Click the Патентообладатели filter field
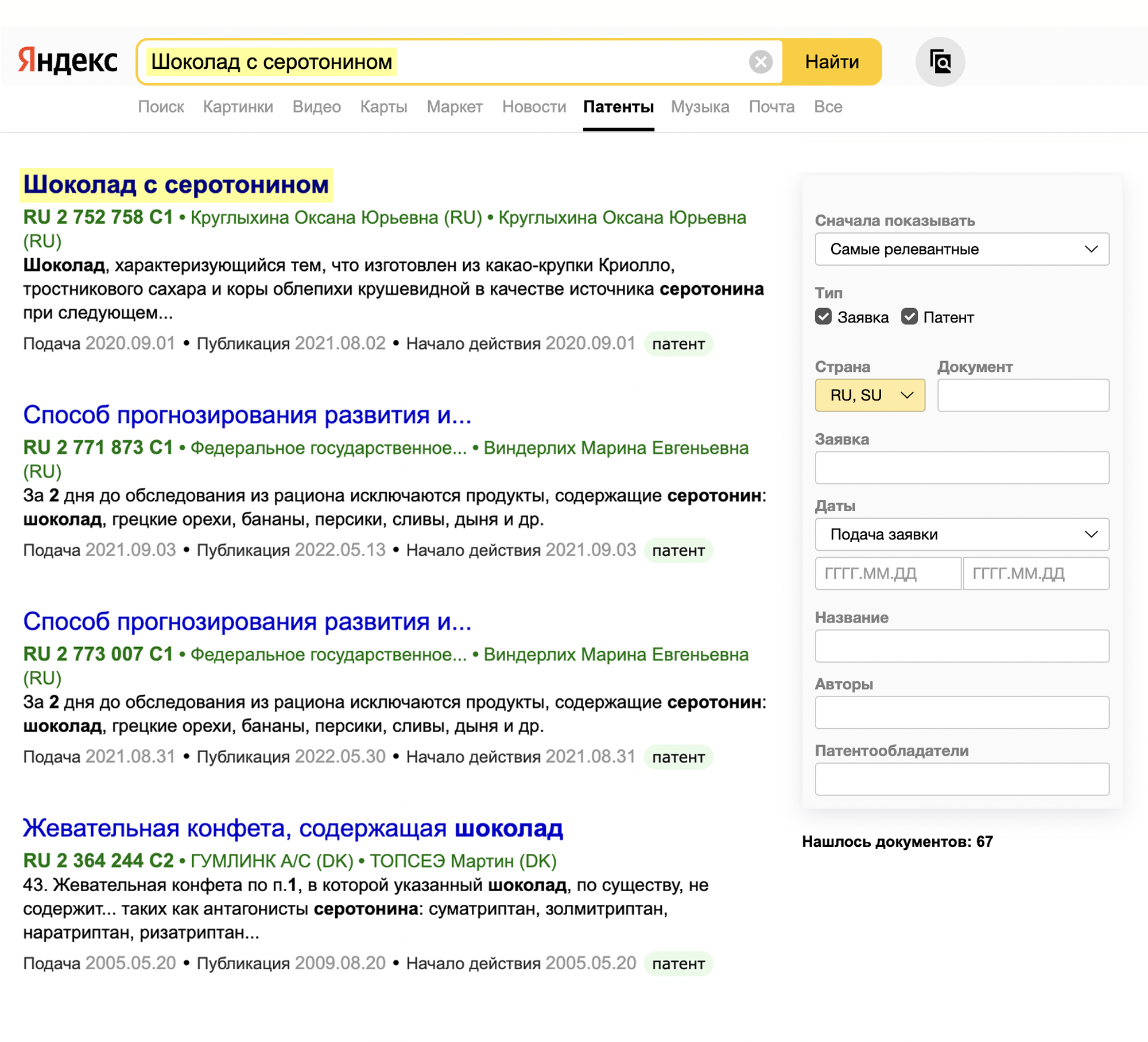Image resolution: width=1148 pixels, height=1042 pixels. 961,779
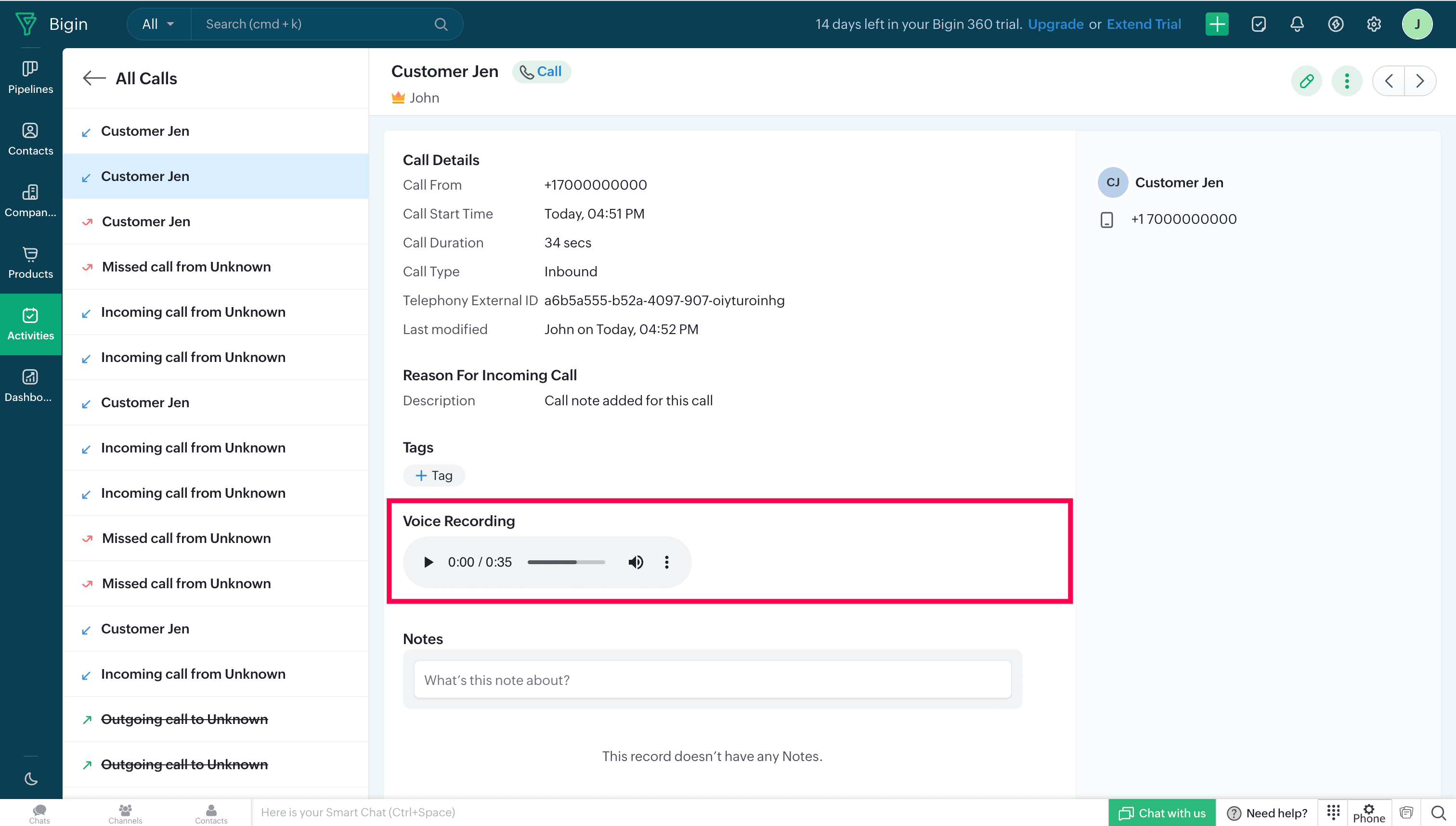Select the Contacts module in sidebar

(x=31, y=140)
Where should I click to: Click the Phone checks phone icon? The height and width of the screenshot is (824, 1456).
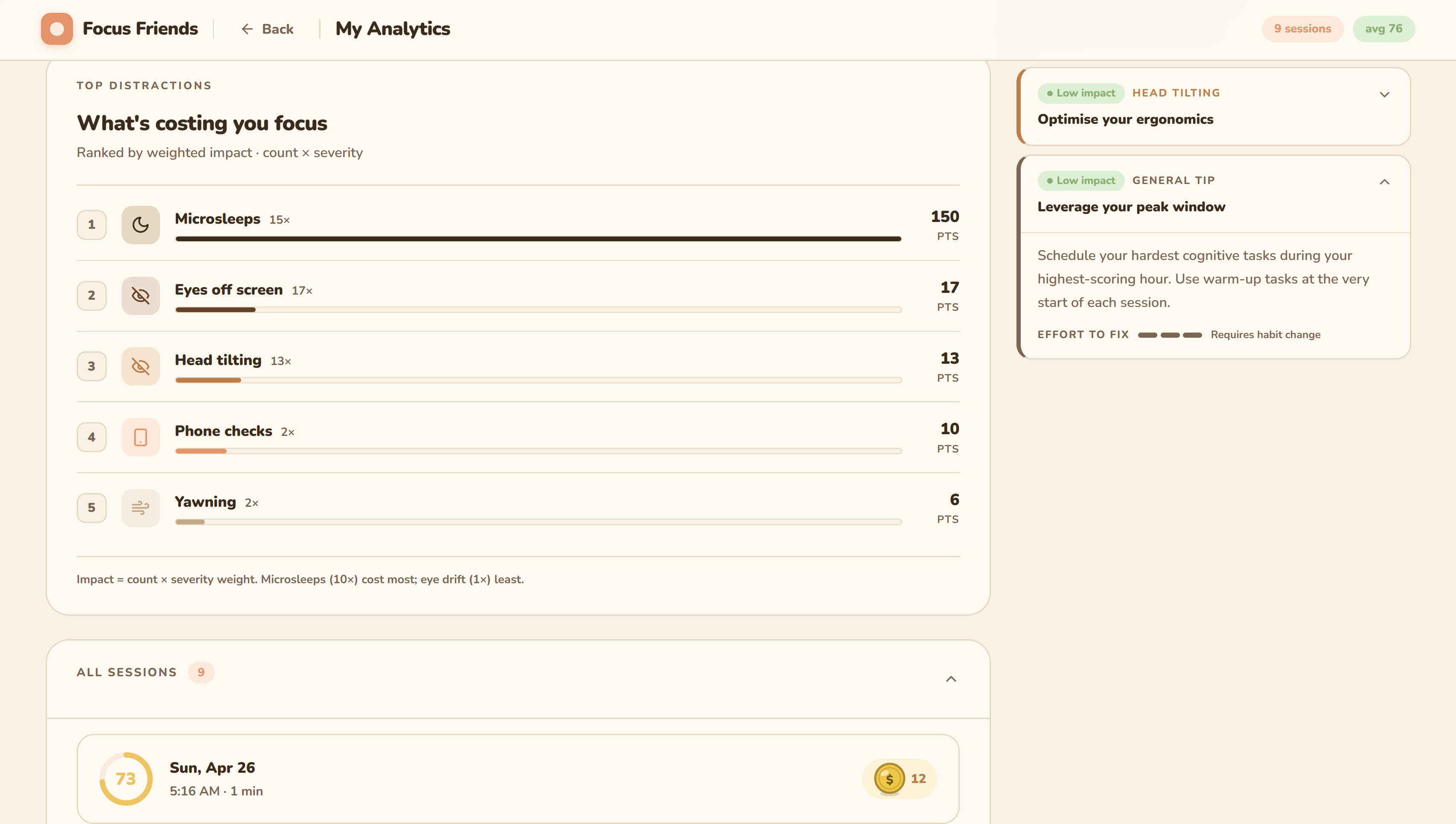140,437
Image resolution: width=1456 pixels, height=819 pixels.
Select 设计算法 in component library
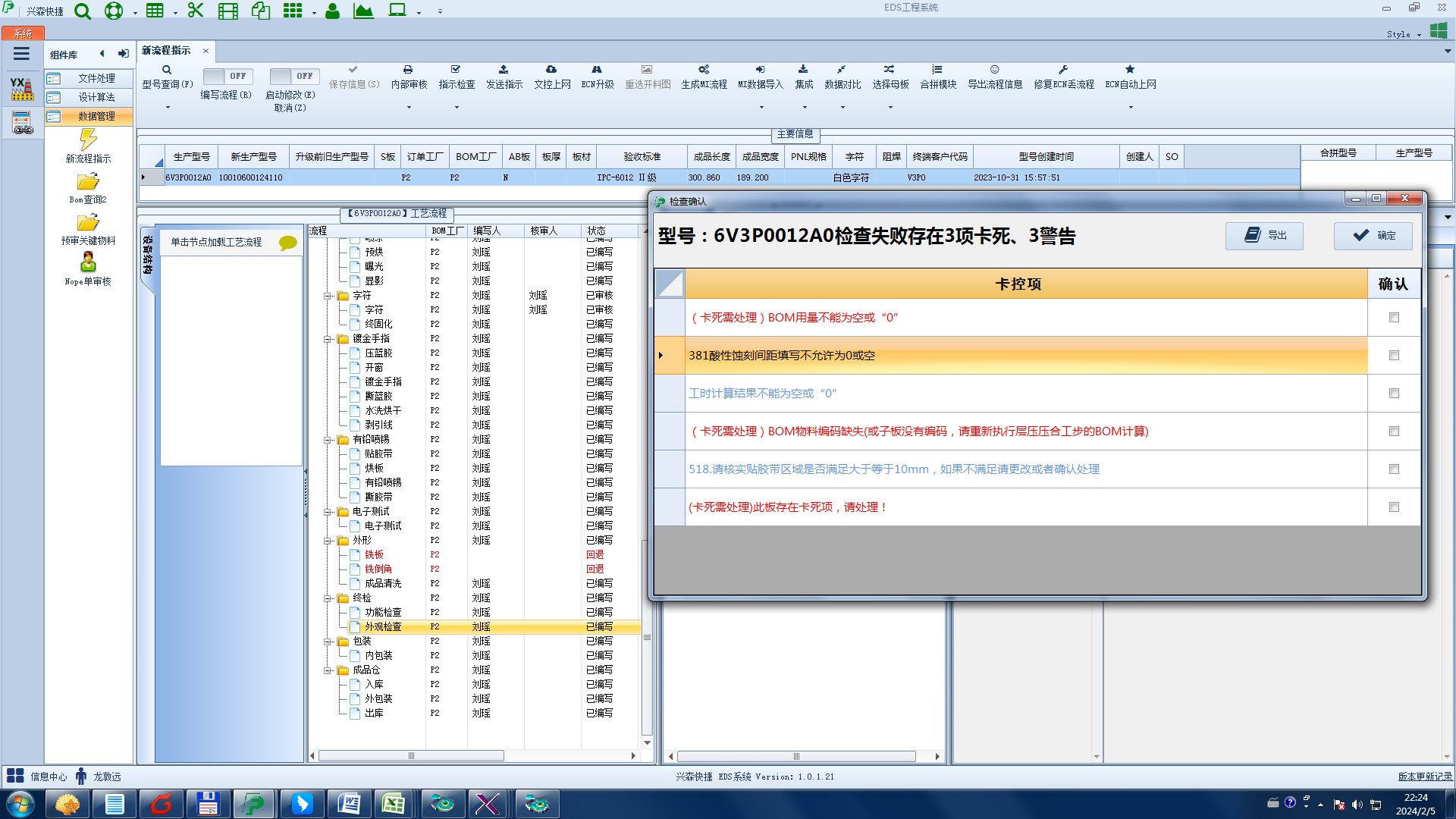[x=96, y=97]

== Task statement ==
The output is to be the material in full and unaltered, with pictures omitted.

== Answer below ==
Click the Патентообладатели filter field
Image resolution: width=1148 pixels, height=1042 pixels. 961,779
Select the Contacts module in sidebar

(x=31, y=140)
Where should I click to: Click the Phone checks phone icon? The height and width of the screenshot is (824, 1456).
140,437
Image resolution: width=1456 pixels, height=819 pixels.
Select 设计算法 in component library
[x=96, y=97]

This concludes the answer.